Sing me a song of a lass that is gone… Outlander, Starz‘s sweeping period drama, has been delivering some of TV’s best romance and adventure for nine years now. The series premiered on August 9, 2014, bringing Diana Gabaldon‘s beloved book characters, Jamie and Claire Fraser, to life with the help of stars Sam Heughan and Caitríona Balfe.

As announced this winter, Outlander‘s final season (Season 8) will consist of 10 episodes. With the Season 7 midseason finale airing Friday, August 11, and Season 7 Part 2 on the 2024 horizon, there are 19 episodes left to bring Jamie and Claire’s on-screen love story to a close.
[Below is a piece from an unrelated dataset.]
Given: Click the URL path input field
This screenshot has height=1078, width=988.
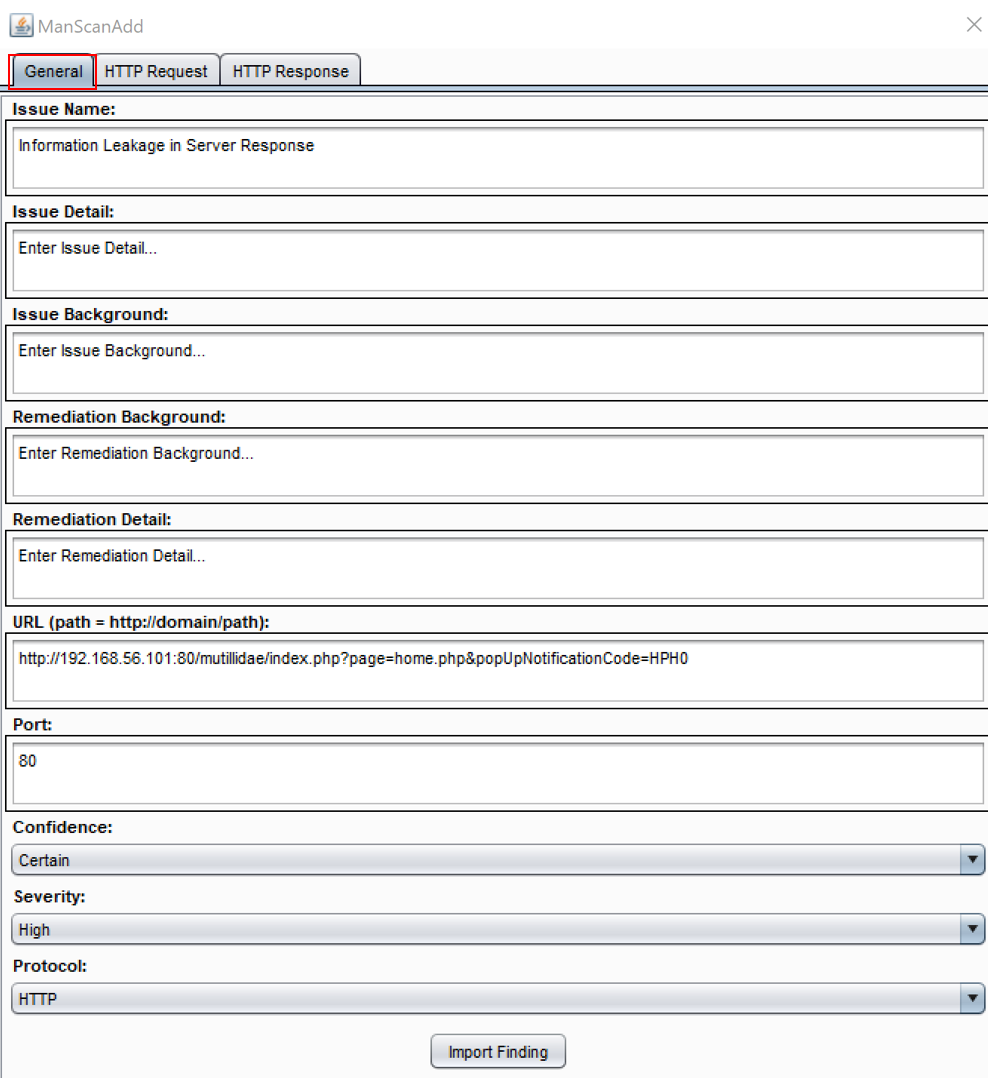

Looking back on the series, there’s one episode that encapsulates everything that makes this TV couple and the series at large so great.

Fans, you know which one it is. Say it with me: “The Wedding.” Season 1 Episode 7 originally premiered on September 20, 2014. Considering how bleak the series gets after that, it’s one episode that merits several rewatches. Feeling forlorn is part of the Outlander viewing experience. This episode serves as the tonic.

In it, Claire has not long been stuck in 1740s Scotland, but she has no idea how she traveled back in time or how to get back to her husband, Frank (Tobias Menzies), in the 1940s. Despite her love for Frank, an interest in Jamie has already sparked, though Claire hasn’t acknowledged it just yet. The feeling is mutual for Jamie, but circumstances bind them together before their secret feelings ever have the chance to come to the surface.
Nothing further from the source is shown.